As part of its cost-saving measures and shift towards cloud operations, global software company SAP announced plans to eliminate 3000 jobs globally, representing 2.5% of its workforce. This move follows a trend among tech giants such as Google, Microsoft, and Amazon, who have also recently announced job cuts amidst anticipation of a challenging economic environment in 2023 despite record profits in the previous year.

SAP

Besides laying off about 3000 people, SAP is also looking to sell off its stake in Qualtrics and has already started the process. SAP bought the company for $8 billion in 2018 and took it public in 2021 at a valuation of nearly $21 billion.However, since then, Qualtrics has seen two-thirds of its value wiped away. As of writing this piece, Qualtrics has a market value of $7 billion. SAP’s stake in Qualtrics is at 71 per cent.

According to the company’s financial statements this year’s core operating profit would be between 8.8 and 8.9 billion euros.

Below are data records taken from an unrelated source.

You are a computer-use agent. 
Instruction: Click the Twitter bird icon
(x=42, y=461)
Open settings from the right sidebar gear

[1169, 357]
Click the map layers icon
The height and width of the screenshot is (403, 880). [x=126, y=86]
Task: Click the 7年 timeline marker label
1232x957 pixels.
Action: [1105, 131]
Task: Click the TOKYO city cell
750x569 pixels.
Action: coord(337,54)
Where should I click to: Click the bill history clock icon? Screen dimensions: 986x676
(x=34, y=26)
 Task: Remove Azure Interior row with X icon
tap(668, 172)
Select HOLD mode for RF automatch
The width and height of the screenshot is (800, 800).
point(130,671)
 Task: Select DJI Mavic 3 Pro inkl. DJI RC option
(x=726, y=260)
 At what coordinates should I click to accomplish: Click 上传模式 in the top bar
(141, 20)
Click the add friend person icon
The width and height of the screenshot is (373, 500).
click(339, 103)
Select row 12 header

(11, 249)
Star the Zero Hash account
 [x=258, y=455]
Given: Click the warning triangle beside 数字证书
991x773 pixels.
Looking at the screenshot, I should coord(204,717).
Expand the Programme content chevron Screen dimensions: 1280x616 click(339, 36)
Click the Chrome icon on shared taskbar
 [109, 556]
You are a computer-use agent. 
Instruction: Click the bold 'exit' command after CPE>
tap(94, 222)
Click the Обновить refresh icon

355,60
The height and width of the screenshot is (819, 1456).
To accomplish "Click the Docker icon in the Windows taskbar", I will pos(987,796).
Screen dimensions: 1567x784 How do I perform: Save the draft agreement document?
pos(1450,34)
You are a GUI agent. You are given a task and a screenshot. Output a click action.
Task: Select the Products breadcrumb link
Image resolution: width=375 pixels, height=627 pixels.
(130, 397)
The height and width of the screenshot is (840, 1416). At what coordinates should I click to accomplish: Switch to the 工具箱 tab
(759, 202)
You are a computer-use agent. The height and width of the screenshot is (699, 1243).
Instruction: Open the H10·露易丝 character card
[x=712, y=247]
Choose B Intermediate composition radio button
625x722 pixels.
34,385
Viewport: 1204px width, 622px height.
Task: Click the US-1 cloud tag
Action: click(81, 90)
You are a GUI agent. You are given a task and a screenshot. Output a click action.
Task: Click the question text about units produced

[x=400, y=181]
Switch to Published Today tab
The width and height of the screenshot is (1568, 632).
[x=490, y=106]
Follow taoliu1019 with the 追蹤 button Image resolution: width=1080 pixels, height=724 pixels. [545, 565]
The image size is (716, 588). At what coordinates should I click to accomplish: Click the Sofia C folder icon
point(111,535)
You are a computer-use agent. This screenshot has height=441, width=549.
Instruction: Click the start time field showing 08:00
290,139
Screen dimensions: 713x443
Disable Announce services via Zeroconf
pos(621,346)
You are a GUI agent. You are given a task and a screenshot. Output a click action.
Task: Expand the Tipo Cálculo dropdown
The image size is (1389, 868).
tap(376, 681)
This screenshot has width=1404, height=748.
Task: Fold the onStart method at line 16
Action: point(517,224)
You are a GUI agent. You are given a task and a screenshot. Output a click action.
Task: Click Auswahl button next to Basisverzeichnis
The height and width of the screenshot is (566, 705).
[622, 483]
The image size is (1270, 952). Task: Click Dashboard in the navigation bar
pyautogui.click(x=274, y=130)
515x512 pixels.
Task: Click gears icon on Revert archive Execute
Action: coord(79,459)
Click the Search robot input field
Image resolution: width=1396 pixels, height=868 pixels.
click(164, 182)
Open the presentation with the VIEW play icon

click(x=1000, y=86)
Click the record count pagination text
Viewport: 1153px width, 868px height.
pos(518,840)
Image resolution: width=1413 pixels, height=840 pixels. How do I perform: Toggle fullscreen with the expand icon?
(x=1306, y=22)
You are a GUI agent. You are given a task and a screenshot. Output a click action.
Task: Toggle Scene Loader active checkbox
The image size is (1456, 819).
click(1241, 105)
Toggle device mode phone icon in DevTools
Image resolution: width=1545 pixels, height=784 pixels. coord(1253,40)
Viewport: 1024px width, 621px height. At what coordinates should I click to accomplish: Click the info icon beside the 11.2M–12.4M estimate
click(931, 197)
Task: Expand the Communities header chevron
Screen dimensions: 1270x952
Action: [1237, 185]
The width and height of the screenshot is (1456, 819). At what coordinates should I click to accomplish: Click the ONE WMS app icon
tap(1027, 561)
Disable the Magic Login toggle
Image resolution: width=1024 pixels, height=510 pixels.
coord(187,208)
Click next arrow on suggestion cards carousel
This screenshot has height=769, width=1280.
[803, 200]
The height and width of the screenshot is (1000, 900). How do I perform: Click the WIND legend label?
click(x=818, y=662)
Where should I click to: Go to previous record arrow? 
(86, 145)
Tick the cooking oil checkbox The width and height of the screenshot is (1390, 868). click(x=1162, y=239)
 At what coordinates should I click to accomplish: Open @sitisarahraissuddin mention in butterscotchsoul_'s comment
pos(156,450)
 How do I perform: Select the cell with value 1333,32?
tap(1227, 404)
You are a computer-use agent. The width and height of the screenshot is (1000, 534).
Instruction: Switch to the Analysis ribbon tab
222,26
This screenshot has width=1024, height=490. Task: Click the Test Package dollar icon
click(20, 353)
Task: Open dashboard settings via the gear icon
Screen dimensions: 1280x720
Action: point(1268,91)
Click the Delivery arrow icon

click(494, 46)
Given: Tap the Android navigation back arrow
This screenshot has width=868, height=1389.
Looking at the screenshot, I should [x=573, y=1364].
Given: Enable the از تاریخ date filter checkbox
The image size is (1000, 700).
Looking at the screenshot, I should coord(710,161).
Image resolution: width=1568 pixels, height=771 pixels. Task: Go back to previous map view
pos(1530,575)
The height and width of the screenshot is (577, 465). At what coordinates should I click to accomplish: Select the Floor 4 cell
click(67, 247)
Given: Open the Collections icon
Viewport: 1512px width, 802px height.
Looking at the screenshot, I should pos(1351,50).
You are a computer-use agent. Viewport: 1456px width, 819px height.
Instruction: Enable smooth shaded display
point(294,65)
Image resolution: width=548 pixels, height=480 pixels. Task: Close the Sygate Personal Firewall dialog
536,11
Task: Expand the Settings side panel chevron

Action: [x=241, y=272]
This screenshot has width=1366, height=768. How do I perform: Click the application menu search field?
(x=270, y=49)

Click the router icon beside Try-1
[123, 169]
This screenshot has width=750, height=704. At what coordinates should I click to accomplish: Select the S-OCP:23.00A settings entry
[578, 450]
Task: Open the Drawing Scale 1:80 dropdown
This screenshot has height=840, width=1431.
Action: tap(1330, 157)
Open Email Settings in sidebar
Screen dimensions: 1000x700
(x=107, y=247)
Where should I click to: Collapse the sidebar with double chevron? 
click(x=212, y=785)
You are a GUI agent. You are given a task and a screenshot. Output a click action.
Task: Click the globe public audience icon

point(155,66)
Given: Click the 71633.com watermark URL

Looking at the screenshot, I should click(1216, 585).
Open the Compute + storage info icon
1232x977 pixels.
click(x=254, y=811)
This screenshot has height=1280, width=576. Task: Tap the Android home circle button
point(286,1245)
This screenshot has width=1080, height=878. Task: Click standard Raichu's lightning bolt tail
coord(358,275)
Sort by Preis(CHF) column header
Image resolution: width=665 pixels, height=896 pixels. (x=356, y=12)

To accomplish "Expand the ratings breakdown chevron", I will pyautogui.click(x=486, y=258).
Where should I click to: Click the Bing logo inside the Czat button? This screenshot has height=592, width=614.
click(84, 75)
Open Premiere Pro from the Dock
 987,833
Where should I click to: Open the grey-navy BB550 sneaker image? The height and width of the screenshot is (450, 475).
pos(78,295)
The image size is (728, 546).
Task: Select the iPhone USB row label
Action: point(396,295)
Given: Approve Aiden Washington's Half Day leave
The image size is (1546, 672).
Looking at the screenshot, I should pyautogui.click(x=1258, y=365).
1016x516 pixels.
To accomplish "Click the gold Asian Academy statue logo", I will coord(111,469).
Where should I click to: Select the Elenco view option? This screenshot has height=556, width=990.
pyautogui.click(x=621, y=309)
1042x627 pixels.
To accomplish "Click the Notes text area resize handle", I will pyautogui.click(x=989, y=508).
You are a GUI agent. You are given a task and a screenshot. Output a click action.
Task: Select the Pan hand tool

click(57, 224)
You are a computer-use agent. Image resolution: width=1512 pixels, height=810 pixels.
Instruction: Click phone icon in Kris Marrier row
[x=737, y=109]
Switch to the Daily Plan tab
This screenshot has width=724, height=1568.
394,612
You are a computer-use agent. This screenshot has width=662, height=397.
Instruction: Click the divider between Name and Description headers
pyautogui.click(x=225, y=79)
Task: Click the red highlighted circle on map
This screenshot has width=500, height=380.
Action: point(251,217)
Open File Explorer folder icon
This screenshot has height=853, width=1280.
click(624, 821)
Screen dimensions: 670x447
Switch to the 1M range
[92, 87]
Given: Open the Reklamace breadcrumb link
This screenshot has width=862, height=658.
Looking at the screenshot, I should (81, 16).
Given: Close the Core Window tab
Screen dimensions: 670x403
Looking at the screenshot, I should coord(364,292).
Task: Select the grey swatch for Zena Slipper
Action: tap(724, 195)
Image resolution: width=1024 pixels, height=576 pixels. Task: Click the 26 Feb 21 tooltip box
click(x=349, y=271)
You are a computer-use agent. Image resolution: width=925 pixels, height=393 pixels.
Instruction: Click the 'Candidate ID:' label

Additionally, it anticipates revenue from its cloud services would increase from 12.56 billion euros in 2018 to 15.3 to 15.7 billion euros in 2023.While experts had expressed worry that SAP’s profitable cloud business would suffer if other businesses cut their expenses as a result of the uncertain economy, SAP has been gaining new clients.

SAP has around 120,000 employees. The job cuts will cost the company between $358 million and $429 million, mainly in the first quarter of 2023. It expects to increase its operating profits by 10% to 13% in 2023. The reshuffling is expected to lead to annual savings of $326 million to $380 million in 2024. The company said that it will help fuel investment in strategic growth areas.